Grouping comparable findings
This database presents the data by kind of happiness assessed. This breaks the data collection into four main parts: one big part on 'overall happiness', a smaller one on 'hedonic level' and two minor ones referring to 'contentment' and 'mixed indicators'. Within these parts the collection is further differentiated in tables of near-identical indicators. This results in tables by 'question-type'. Most of the tables with identical items concern overall happiness. Among these, three groups of questions some can be discerned which ask essentially the same thing, but that differ only in the rating of response. Though not 'identical', the items in these clusters are 'equivalent'. As such they qualify for conversion to a common scale. The possibilities for converting average scores on divergent indicators of happiness are however limited.
Transformation of scores on slightly differing measures of happiness
Scores on indicators of different happiness variants can not be converted to the same standard. They measure essentially different things that do not necessarily coincide.
Scores on different indicators of the same happiness variant can be converted in principle.
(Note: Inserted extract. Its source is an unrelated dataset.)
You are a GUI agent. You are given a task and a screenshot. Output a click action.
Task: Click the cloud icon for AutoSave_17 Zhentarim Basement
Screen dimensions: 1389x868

However, in practice it is quite difficult to estimate the method effects involved. If sufficient data are available, we can inspect whether there is a linear relationship between responses yielded by different indicators in the same populations. Such data are only available for some single questions on overall happiness. We found a reliable relation in the nation scores on the two pairs of items: 1) 10-step life-satisfaction by 4-step satisfaction with way-of-life, and 2) 11-step life-satisfaction by 11-step best-worst possible life. In these cases missing values on one variable can be reliably estimated by linear regression on the basis of observed scores on the other; interpolation is less risky than extrapolation. In three pairs we found no reliable relation however: 1) happiness-in-life by satisfaction-with-life, 2) happiness-in-life by best-worst possible life, and 3) happiness-in-life by delighted-terrible life. In these latter cases we deem transformation inadvisable.
Conversion is better possible when indicators (questions) are substantially equivalent, and differ only in number and labeling of response categories. In that case standardization by expert-weighting is justified. The expert-transformation applied here successfully passed a test for congruent validity. If differences between equivalent items concern only the length of a graphic or numerical rating scale, simple linear transformation (stretching) is most appropriate.
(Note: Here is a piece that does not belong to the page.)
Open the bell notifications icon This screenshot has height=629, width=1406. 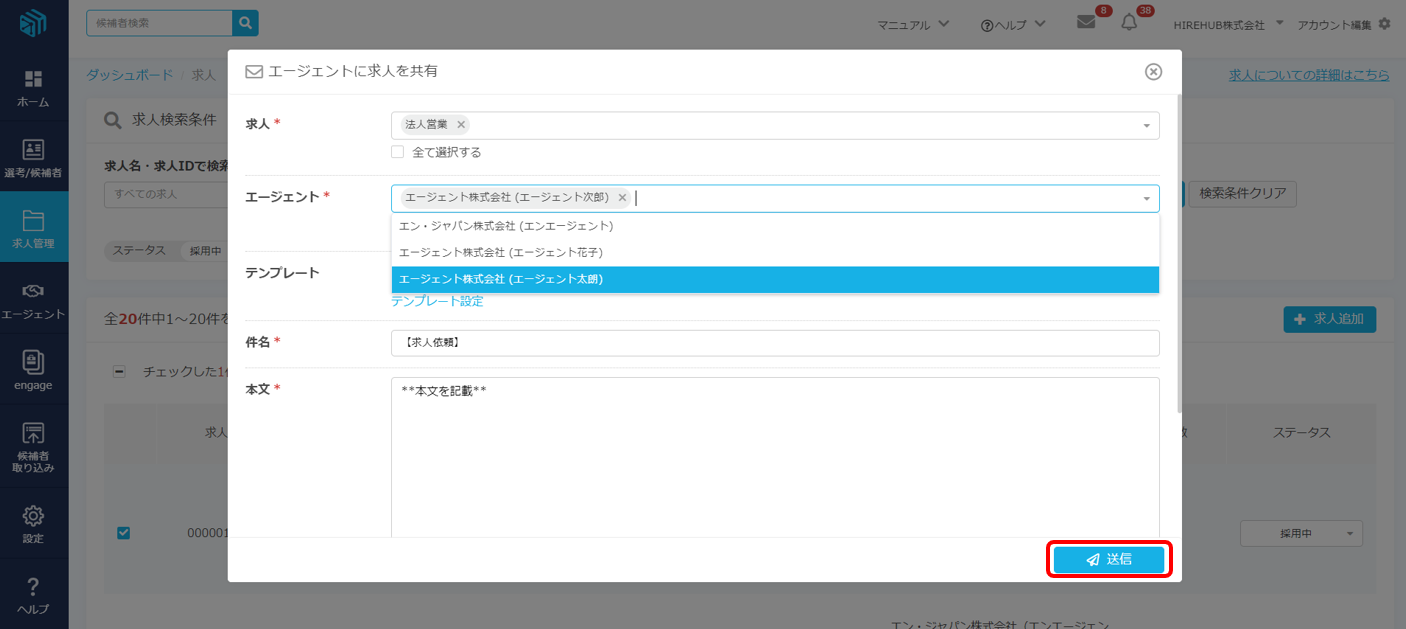point(1129,23)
Only the latter two standardization methods (expert-weighting and stretching) are applied in this data collection. In the tables transformed scores are mentioned for equivalent items. Transformed means are presented next to the original means.
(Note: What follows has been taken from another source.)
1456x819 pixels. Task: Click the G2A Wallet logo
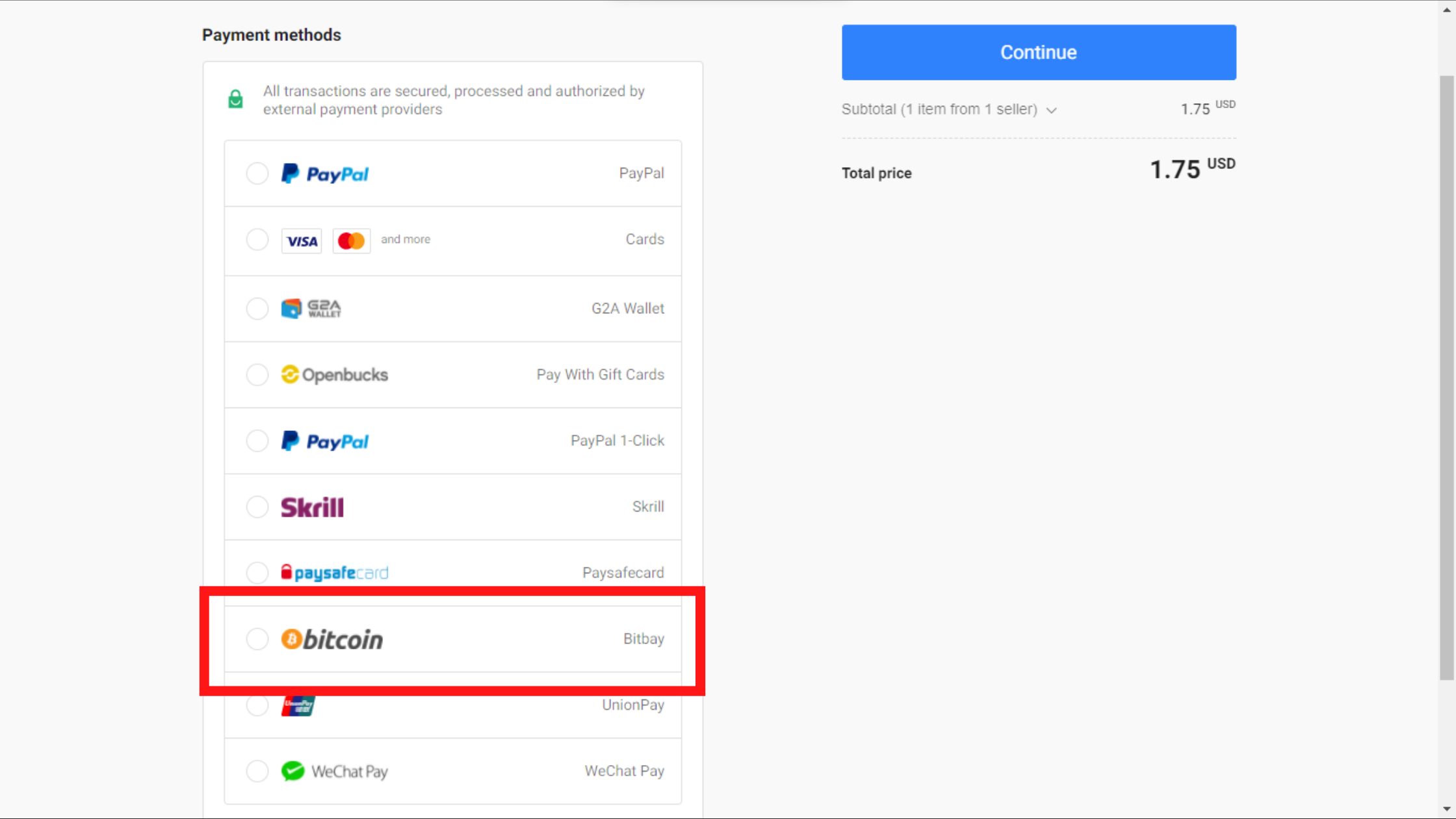tap(311, 308)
What does this dataset serve for? First of all for establishing whether it is of any worth
itself. We need the dataset to investigate the validity of happiness as an indicator of
livability. Because happiness appeared to be a good measure of livability, the
data-collection can be used for charting livability. It allows comparison between nations
and across time.
The data-collection helps to identify determinants of livability in an inductive way. As such it will complete current deductive speculation. The dataset will also help to identify consequences of good or bad livability
The data-collection provides not only information about level of happiness in nations, but also about its dispersion. As such it allows a new view on inequality in nations.